Different countries will likely diverge in their approaches to AI regulation based on demographic challenges. Nations with aging populations, like Japan, may create AI-friendly policies to address their shrinking workforce. These countries might resist AI taxation and become attractive destinations for AI companies seeking lighter regulation. Countries facing high unemployment may implement more restrictive AI policies to protect existing jobs. This demographic-driven policy divide could create international tensions over AI governance, taxation, ethics, security, and copyright law.
Ideally, we should have global adoption of a unified corporate tax rate, eliminating incentives for companies to relocate for tax advantages. However, this vision is likely unrealistic. Countries will continue offering lower tax rates to attract overseas businesses.
We should also explore how AI can help reduce federal government spend, offsetting its impact on tax collection. During a House Oversight Committee hearing in 2023, a Deloitte study estimated that automated tasks performed by federal employees using AI could yield up to $41 billion in annual savings. The AI LEAD Act (H.R. 8756), introduced in the 118th Congress, directs federal agencies to explore how AI can improve government operations' efficiency.
A Congressional Research Service report highlighted that properly trained AI tools could improve clinical decision-making and patient outcomes in healthcare. In a 2023 Senate hearing, estimates suggested greater AI adoption could reduce national healthcare spending by 5% to 10%. If AI can meaningfully improve medical care, it opens doors for federal government to reduce Medicare spend, offering annual taxpayer savings.

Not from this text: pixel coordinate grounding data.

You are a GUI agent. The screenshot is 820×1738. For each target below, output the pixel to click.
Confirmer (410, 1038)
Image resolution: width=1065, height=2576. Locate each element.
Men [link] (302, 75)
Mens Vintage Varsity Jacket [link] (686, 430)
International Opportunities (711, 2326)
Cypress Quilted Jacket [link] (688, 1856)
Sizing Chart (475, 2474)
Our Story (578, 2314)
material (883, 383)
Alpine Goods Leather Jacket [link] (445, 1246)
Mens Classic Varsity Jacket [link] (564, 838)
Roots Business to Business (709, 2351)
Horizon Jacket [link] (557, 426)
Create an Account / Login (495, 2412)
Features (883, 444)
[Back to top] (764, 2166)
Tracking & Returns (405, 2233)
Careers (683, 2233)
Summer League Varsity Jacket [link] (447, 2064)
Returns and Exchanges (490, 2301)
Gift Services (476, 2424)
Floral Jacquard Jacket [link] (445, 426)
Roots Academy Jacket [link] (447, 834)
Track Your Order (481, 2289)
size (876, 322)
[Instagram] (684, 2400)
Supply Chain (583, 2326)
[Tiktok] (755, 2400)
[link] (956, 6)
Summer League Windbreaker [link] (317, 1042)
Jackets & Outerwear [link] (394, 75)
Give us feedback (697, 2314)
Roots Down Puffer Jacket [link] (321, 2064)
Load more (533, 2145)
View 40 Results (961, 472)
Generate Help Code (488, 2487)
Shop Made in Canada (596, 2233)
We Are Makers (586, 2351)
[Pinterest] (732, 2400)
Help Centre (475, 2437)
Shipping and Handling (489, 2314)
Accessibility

Alternative solutions beyond taxation warrant consideration too. We must update the social contract for an AI-driven economy and ensure automation benefits are widely shared. Universal Basic Income (UBI) has been part of the discourse for years. Elon Musk suggests UBI will likely become necessary as AI displaces jobs, requiring redistribution of robot-generated wealth to meet basic needs. Others prefer job guarantee programs or wage subsidies, which may better incentivize continued work, arguing that UBI is fancier terminology for welfare. Many stress that the best "tax" on AI invests in people through reskilling, retraining, STEM education, apprenticeships, and job transition programs, using existing tax revenues to massively upscale workers. Some tech CEOs suggest tax incentives for companies that create jobs or retrain workers, rather than taxes on those that eliminate jobs, taking a carrot rather than stick approach.
So far, no AI-specific tax law has passed. Congress remains in early stages of these discussions, with privacy, bias, and national security vying for attention. DeepSeek dominates today's discussions, for instance. But the debate has begun on mechanisms – from robot taxes to closing loopholes – to offset impending tax base erosion.
Meanwhile, finance workers like Jen wait anxiously, wondering whether they will recover from post-AI extinction. As we navigate this transition, one thing is clear: whether through robot taxes, financial transaction fees, or creative solutions like equity funds, we must find ways to share in AI's prosperity without derailing technological progress that could benefit us all.